By Mary Jane Ryburn
Moving from a house to a highrise can be challenging. For homeowner Shelia McAdams, it meant relocating from a 12,000-square-foot French country home in Arkansas, where she and her husband raised their family, to a 5,000-square-foot contemporary highrise in Dallas, Texas. Despite the decrease in space, McAdams wanted to make certain she preserved comfort and sophistication in the more compact residence in Dallas—a goal she was able to achieve and now enjoys, thanks to soigné interiors by designer Jan Showers.
When McAdams purchased the condominium as a pied-a-terre in a favorite and familiar city, it was a raw concrete structure. “The fact that it had not yet been built out was a major selling point because it could still be completely customized,” she says. The luxury of a sense of spaciousness was important to McAdams. “Being in a highrise after living in a house, I didn’t want to feel confined—and I don’t.”
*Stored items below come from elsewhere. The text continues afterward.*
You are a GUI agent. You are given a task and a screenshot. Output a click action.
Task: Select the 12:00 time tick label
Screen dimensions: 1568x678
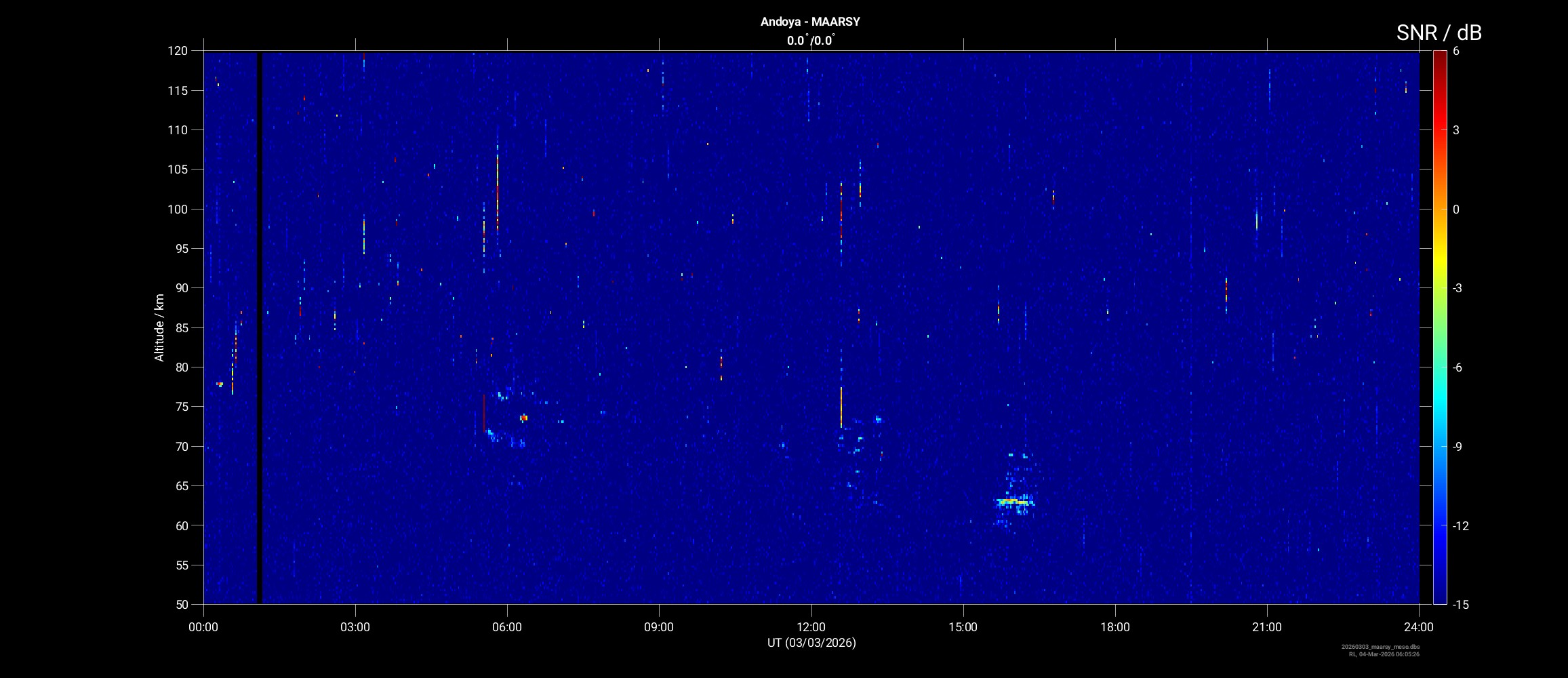coord(811,627)
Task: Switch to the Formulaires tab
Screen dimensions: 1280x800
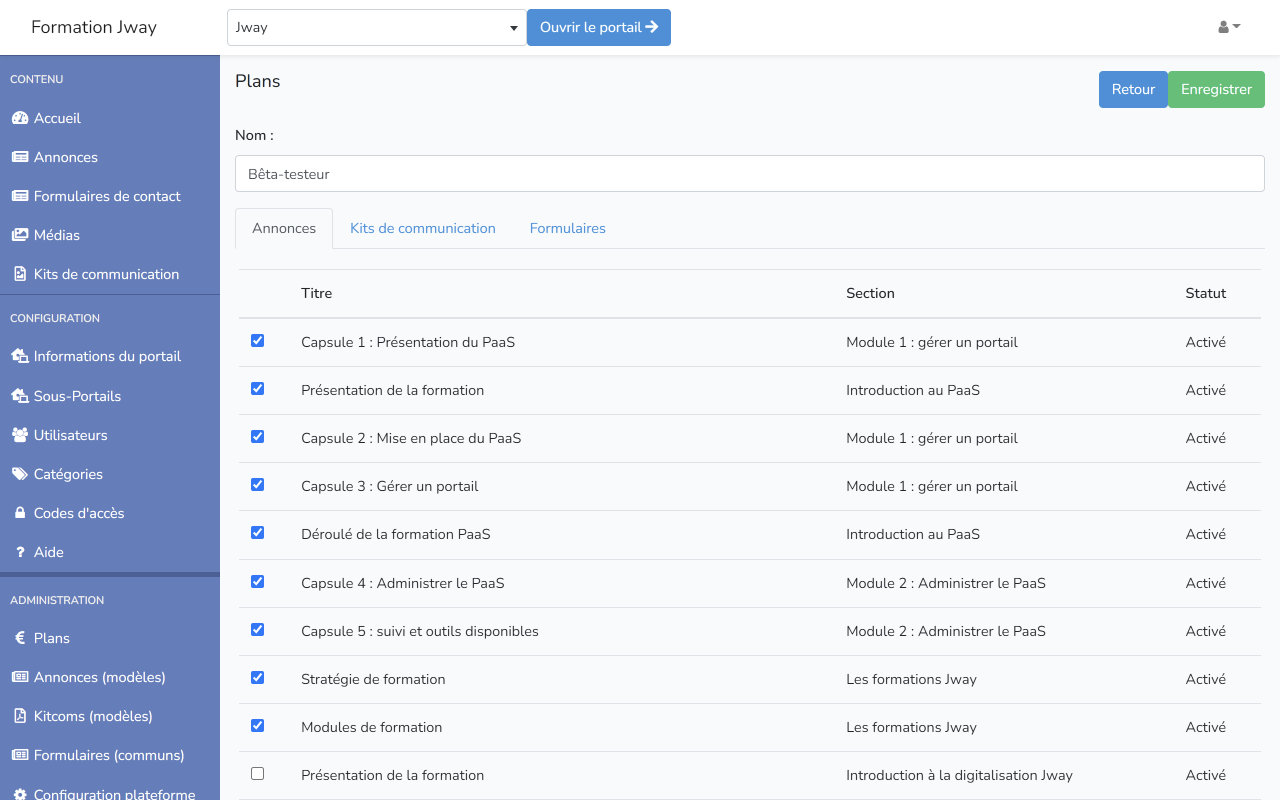Action: coord(567,228)
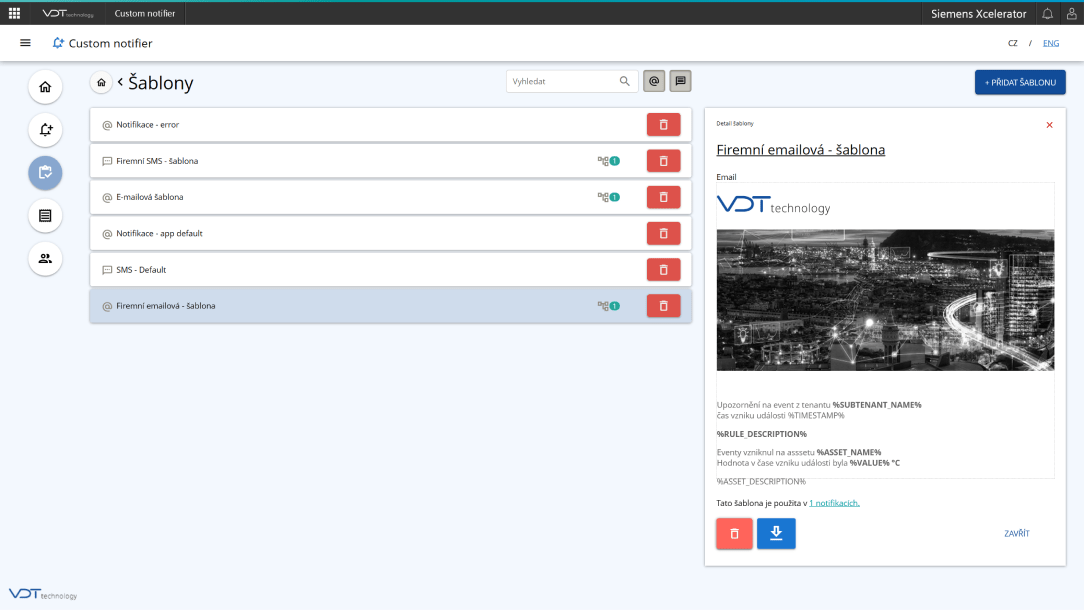Delete the Notifikace - error template

pyautogui.click(x=663, y=124)
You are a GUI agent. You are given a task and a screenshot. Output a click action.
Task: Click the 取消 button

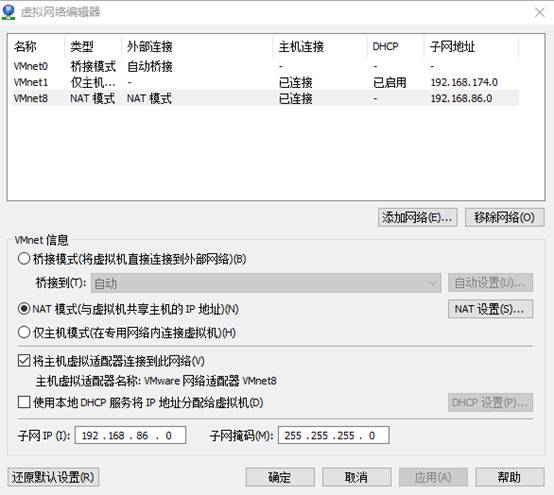(356, 477)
McAdams worked with the Dallas firm of Booziotis & Company Architects, which devised an axial floor plan that sculpted the rooms within terraces spaces, including a library and three bedrooms to accommodate family visits. The palette of finishes throughout the home includes the delicate striations of sycamore paneling from Canada, understated moldings, fine nickel hardware and floor-to-ceiling windows overlooking the Dallas skyline and the trees gracing the banks of Turtle Creek.
Showers, along with design associate Susan Wiley, assembled a glamorous mix of antiques, vintage mirrored standouts, contemporary upholstered pieces, art glass and deft graphic touches. The colors, says McAdams, were a given. “I like soft neutrals, especially blue. Jan has a special one, her own robin’s-egg blue that I love.” To that serene tonal field, Showers added glowing bolts of blue and amethyst in decorative glass and silk accent pillows. The dining room walls are glazed a verdant shade of jade, and the master bedroom and its sitting room are limned in Showers’ custom robin’s-egg blue.
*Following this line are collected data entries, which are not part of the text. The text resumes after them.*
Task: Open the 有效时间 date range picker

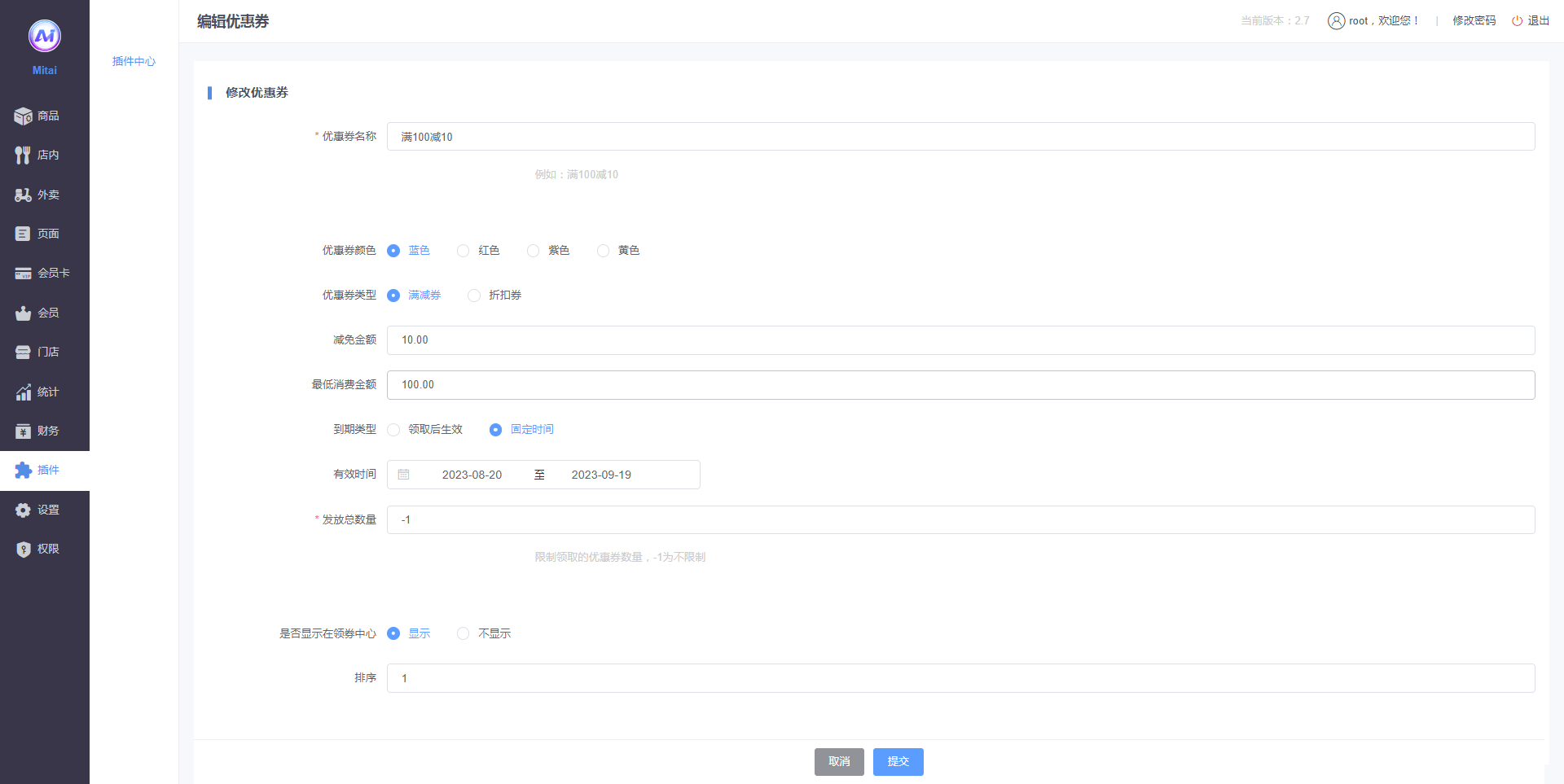Action: tap(404, 475)
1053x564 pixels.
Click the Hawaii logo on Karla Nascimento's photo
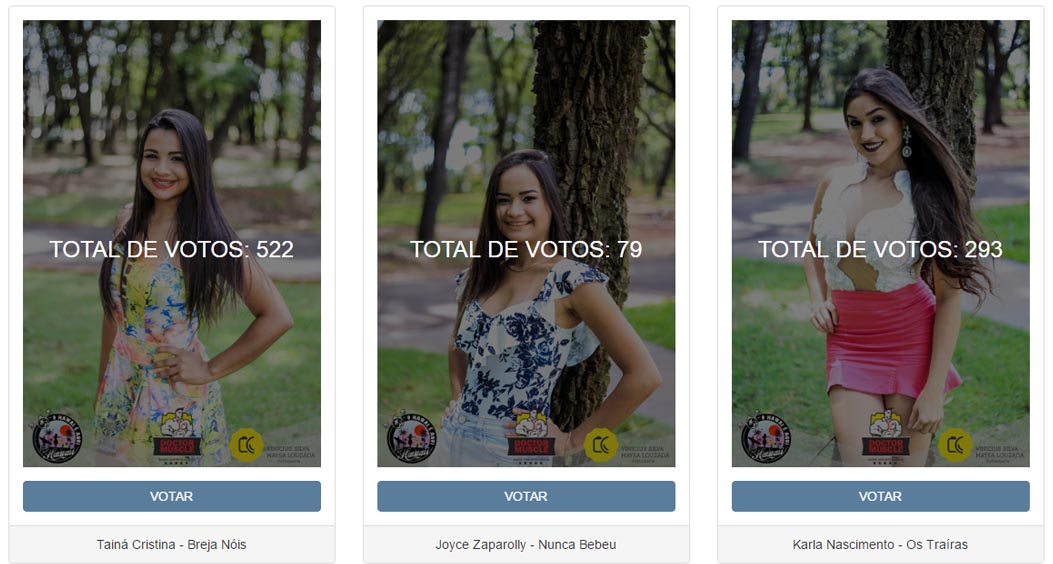pyautogui.click(x=766, y=437)
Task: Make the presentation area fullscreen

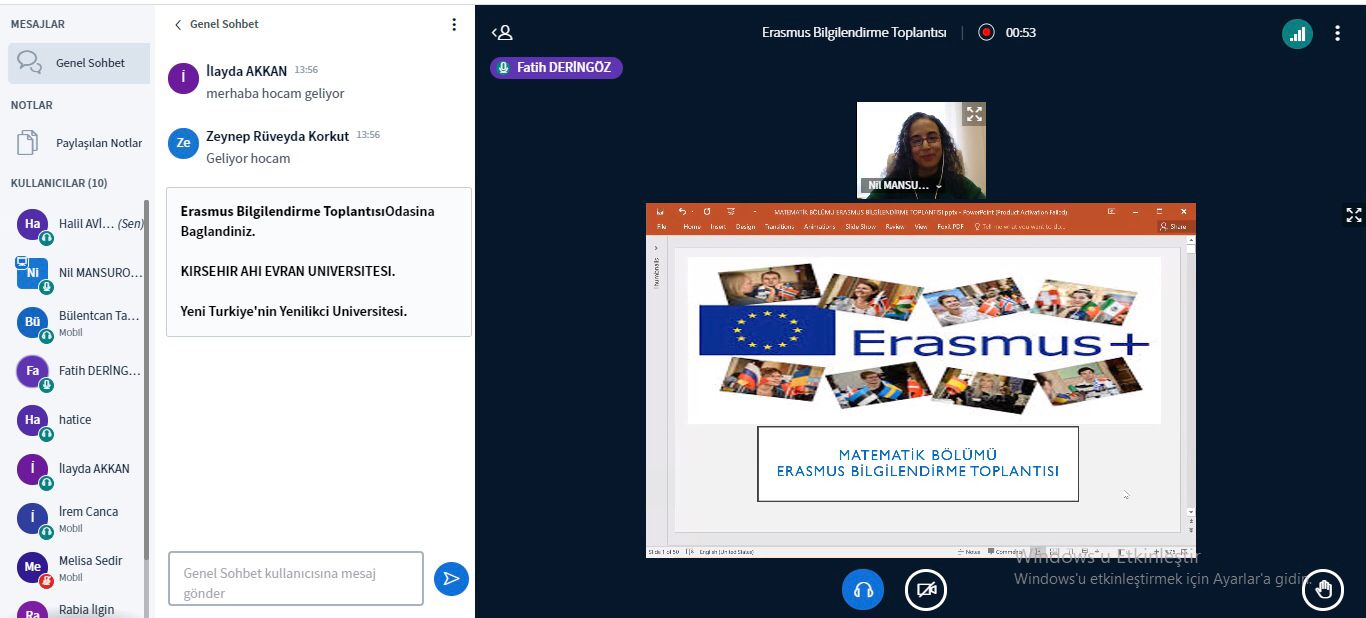Action: point(1353,215)
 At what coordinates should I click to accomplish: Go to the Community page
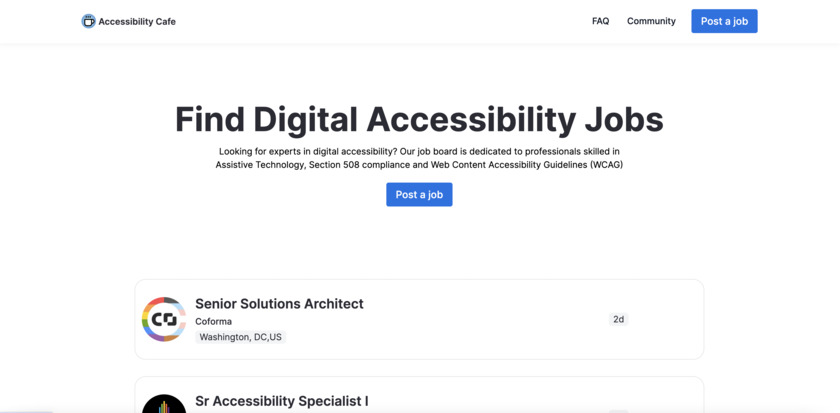[651, 21]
Throughout the home, the designer blended a selection of McAdams’ long-cherished belongings, including Emile-Jacques Ruhlmann chairs, with newly purchased furnishings such as French eighteenth-century seating, early nineteenth-century Swedish light fixtures, occasional pieces from Maison Jensen, Art Deco objects and items of Showers’ own design, all enhanced by subtle glimmers of gold and crystal. Pleasures delight the eye everywhere, from original art to Italian gold glass from the 1930s and 1940s to the array of books in various rooms. “Wherever I am,” says the homeowner, “there are always books.”
The stylishness and beauty of these interiors create a soothing sanctuary for the widowed McAdams. “This may be a totally different look for me, but in each room there are two to four objects that came from our house in Arkansas, bits and pieces of familiar. The transition, I think was much easier because I am surrounded by lovely things,” says McAdams. “When I leave, I am always happy to return. It’s a place that feels good to me. A very warm place. That it works for the way I live is an incredible gift.”